Findings in Brief
Problem debt is a systemic driver of homelessness. Across the evidence, a consistent picture emerges: debt is a key mechanism through which structural pressures become housing crises.
- Rent arrears, Council Tax debt and utility arrears are the most significant debt types, carrying severe and often rapid enforcement consequences that push households from financial strain into acute crisis
- Once homelessness has occurred, existing debts and the accumulation of new ones can entrench housing insecurity and delay or prevent recovery
- Debt rarely occurs in isolation — low-income renters typically manage multiple overlapping arrears, often forced to deprioritise rent not through poor financial management, but because the system demands impossible choices between essentials
- The relationship between debt and homelessness is cyclical: debt damages mental and physical health, reducing people's capacity to engage with landlords and services; homelessness in turn generates further debt through higher living costs and disrupted benefits
- Some groups face acute and distinct risks — people with disabilities, single parents, young people, and survivors of domestic and economic abuse experience debt pathways shaped by benefit inadequacy, income volatility and, in some cases, coerced or historic debts
- Targeted, downstream support alone cannot offset these structural risks in the absence of wider system reform
Recommendations in Brief
The evidence is clear that problem debt is not a peripheral issue but a central mechanism through which structural pressures translate into homelessness. Preventing homelessness therefore requires acting not only on housing, but on the systems that generate and manage debt.

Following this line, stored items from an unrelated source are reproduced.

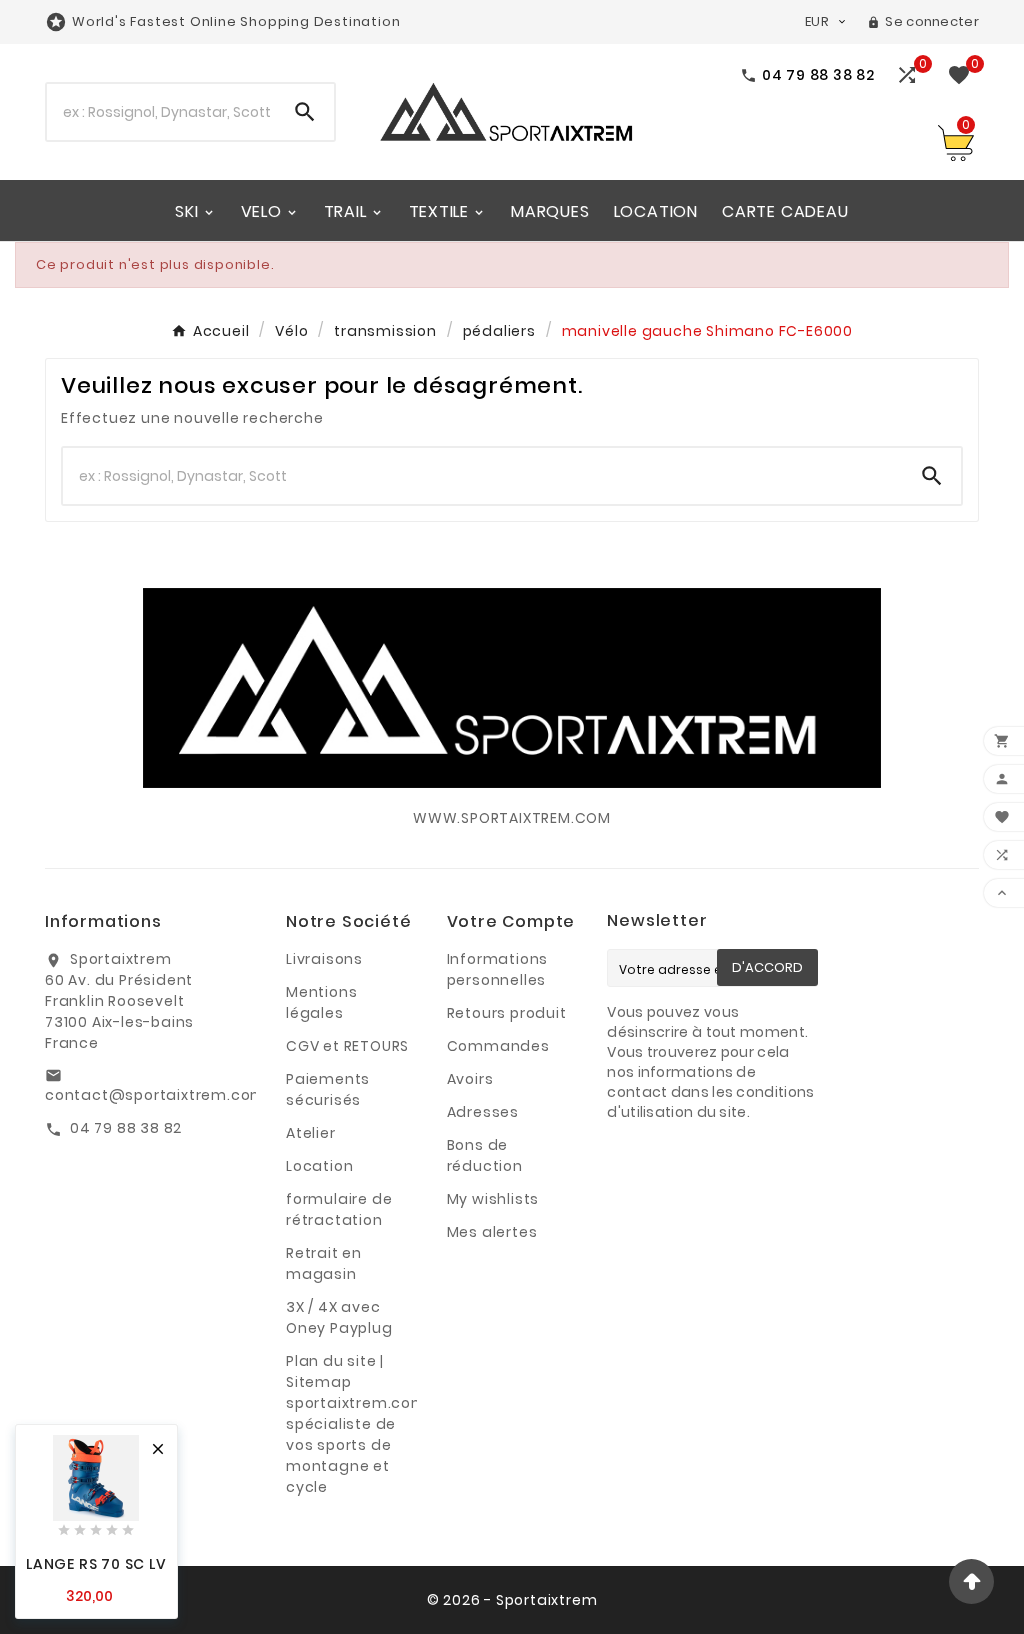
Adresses (483, 1112)
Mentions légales (321, 1002)
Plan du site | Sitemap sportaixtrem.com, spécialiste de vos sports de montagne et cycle (358, 1424)
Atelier (311, 1133)
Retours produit (507, 1013)
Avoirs (470, 1079)
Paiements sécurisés (328, 1089)
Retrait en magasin (324, 1263)
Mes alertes (492, 1232)
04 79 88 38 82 (126, 1128)
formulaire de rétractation (339, 1209)
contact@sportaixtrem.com (155, 1095)
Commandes (498, 1046)
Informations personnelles (498, 969)
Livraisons (324, 959)
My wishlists (493, 1199)
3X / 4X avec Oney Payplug (339, 1317)
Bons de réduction (485, 1155)
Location (319, 1166)
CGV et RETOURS (347, 1046)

At national level: addressing the structural drivers of debt and homelessness
- Increase the adequacy and stability of incomes, particularly for low-income renters facing volatile earnings and benefit deductions
- Align housing support with real rental costs, reducing structural shortfalls that drive rent arrears
- Reform public sector debt enforcement to incorporate affordability and vulnerability, moving away from approaches characterised by rapid escalation toward more sustainable resolution
Evidence on public sector debt collection raises concerns about approaches that rely on escalation without sufficient consideration of affordability or vulnerability. There is therefore value in testing how alternative enforcement approaches, and different balances of income support and debt reduction, affect both financial recovery and homelessness outcomes.
At local level: embedding prevention across systems
- Use integrated administrative data as an early warning system for housing risk
- Align revenue collection, welfare support and homelessness prevention around shared outcomes
- Prioritise early intervention and resolution, rather than escalation through enforcement
- Develop targeted approaches for groups facing the highest and most complex risks
Testing could usefully focus on how early warning systems translate into action, including the timing, intensity and form of intervention that most effectively prevents escalation.

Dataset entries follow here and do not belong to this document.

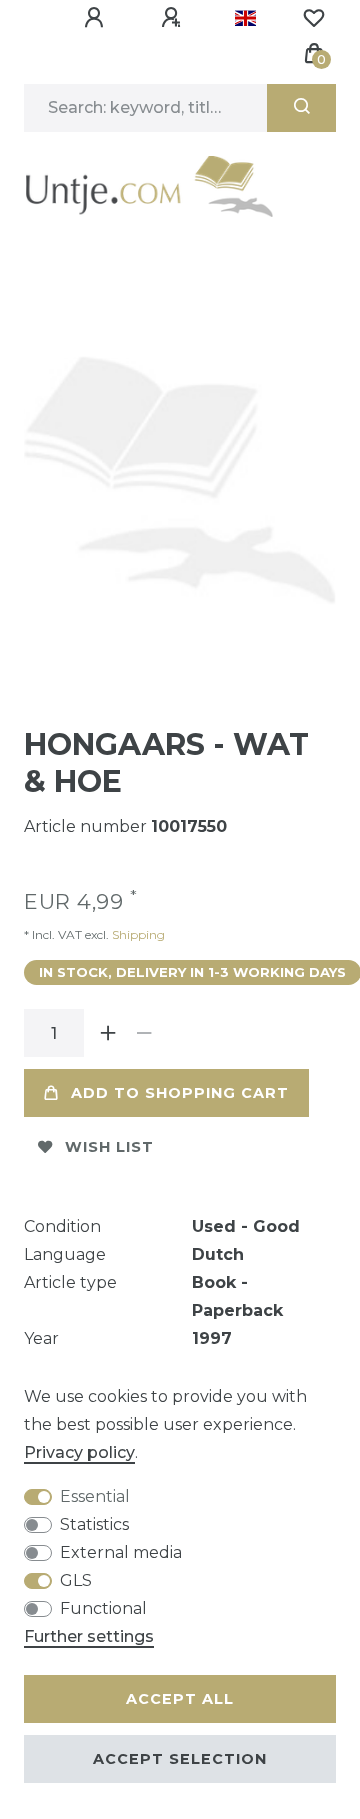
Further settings (89, 1636)
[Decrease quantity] (144, 1033)
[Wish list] (314, 18)
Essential (95, 1496)
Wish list (109, 1147)
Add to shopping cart (180, 1093)
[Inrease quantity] (108, 1033)
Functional (103, 1608)
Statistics (94, 1524)
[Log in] (97, 18)
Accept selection (180, 1759)
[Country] (245, 18)
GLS (76, 1580)
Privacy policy (79, 1452)
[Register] (174, 18)
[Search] (301, 108)
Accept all (180, 1699)
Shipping (137, 934)
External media (121, 1552)
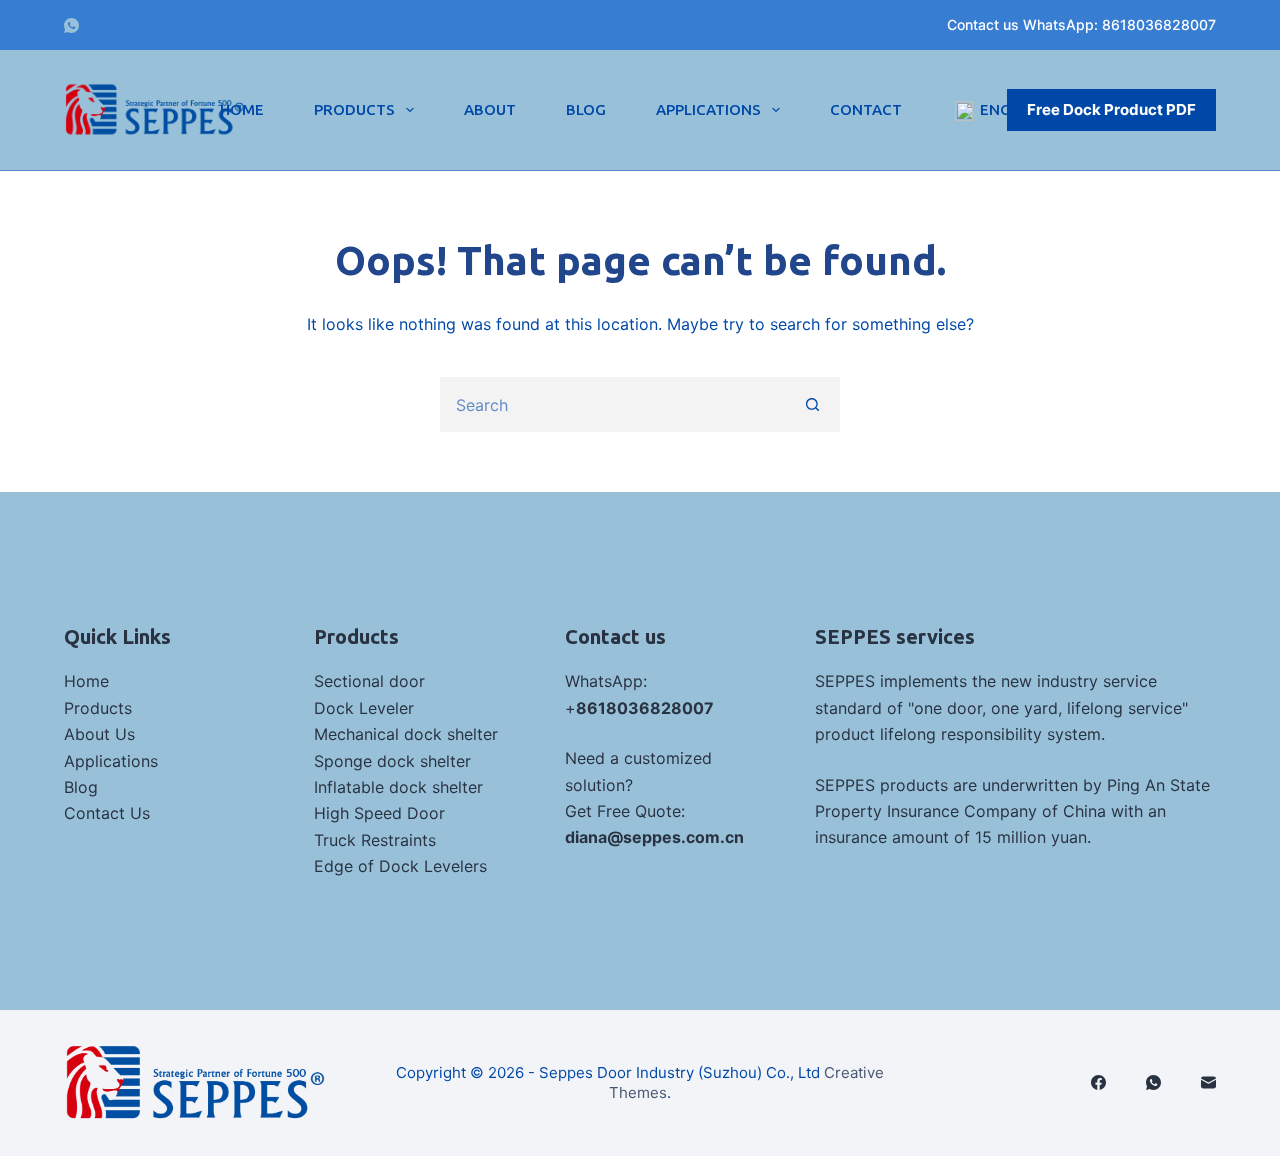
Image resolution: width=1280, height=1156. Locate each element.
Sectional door (369, 681)
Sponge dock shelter (392, 761)
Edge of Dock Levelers (400, 866)
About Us (99, 734)
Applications (708, 109)
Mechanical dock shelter (406, 734)
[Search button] (812, 404)
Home (242, 109)
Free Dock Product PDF (1111, 109)
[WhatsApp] (71, 25)
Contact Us (107, 813)
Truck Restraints (375, 840)
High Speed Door (379, 813)
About (490, 109)
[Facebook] (1098, 1082)
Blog (586, 109)
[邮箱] (1208, 1082)
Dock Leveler (364, 708)
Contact (866, 109)
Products (354, 109)
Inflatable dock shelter (398, 787)
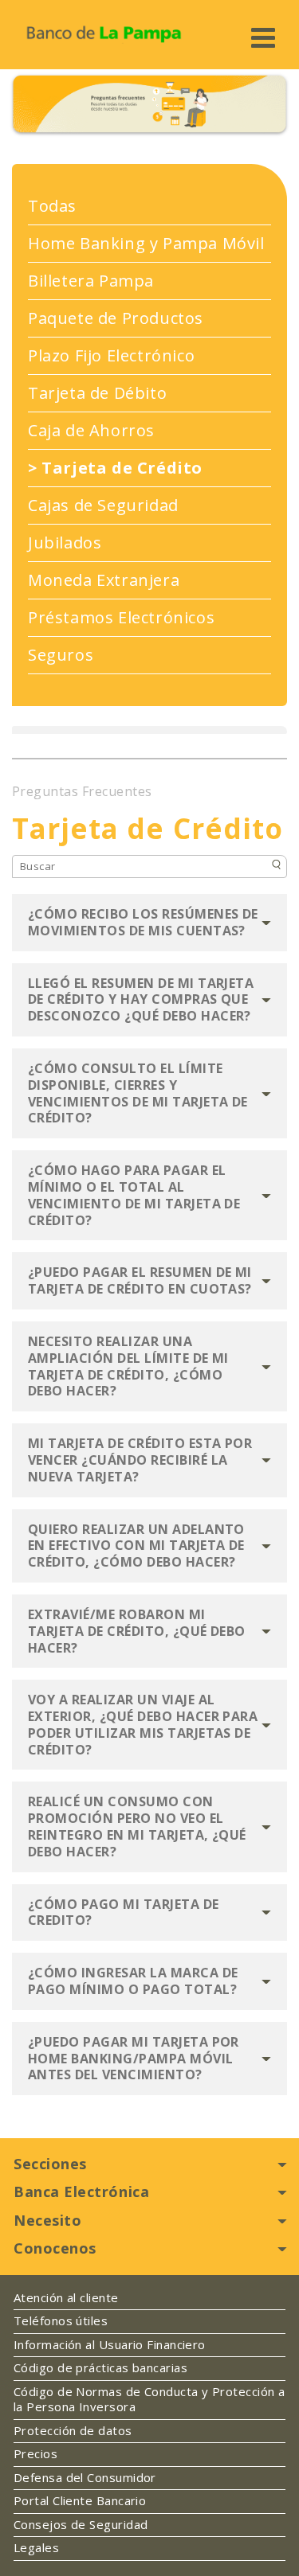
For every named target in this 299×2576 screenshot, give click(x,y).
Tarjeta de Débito (97, 393)
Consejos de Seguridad (81, 2524)
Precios (35, 2453)
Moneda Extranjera (103, 580)
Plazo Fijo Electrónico (111, 355)
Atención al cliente (66, 2297)
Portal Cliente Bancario (80, 2500)
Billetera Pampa (91, 281)
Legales (36, 2547)
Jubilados (64, 543)
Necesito (47, 2220)
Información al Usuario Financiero (110, 2344)
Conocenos (55, 2248)
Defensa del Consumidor (85, 2477)
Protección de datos (73, 2430)
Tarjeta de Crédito (115, 468)
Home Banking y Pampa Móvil (146, 243)
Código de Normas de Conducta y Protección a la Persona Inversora (149, 2399)
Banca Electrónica (81, 2191)
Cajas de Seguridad (103, 505)
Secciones (50, 2163)
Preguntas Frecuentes (82, 791)
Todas (52, 206)
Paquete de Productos (115, 318)
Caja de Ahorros (91, 430)
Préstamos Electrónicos (121, 617)
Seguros (60, 655)
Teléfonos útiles (61, 2320)
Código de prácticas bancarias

For service delivery: making support accessible, timely and joined-up
- Integrate debt advice, housing support and income maximisation, reducing fragmentation
- Intervene earlier and more flexibly, before problems become entrenched
- Ensure services are accessible, trauma-informed and responsive to complexity
- Enable frontline staff to resolve problems collaboratively, rather than defaulting to enforcement pathways
Further evaluation would strengthen understanding of which models of integration and tailoring are most effective in improving housing outcomes.
For research and evaluation
The evidence base is strongest on why debt drives homelessness, and weaker on which interventions work best to prevent it. Research should therefore prioritise the testing of:
- data-led early warning and prevention approaches
- alternatives to standard enforcement models
- targeted debt relief as a prevention tool
- integrated service delivery models
A system-level shift
Across all levels, the evidence supports a shift from responding to crisis toward earlier, prevention-focused and system-aligned approaches. Delivering this will require not only policy and practice change, but a sustained commitment to learning what works, for whom, and at what cost.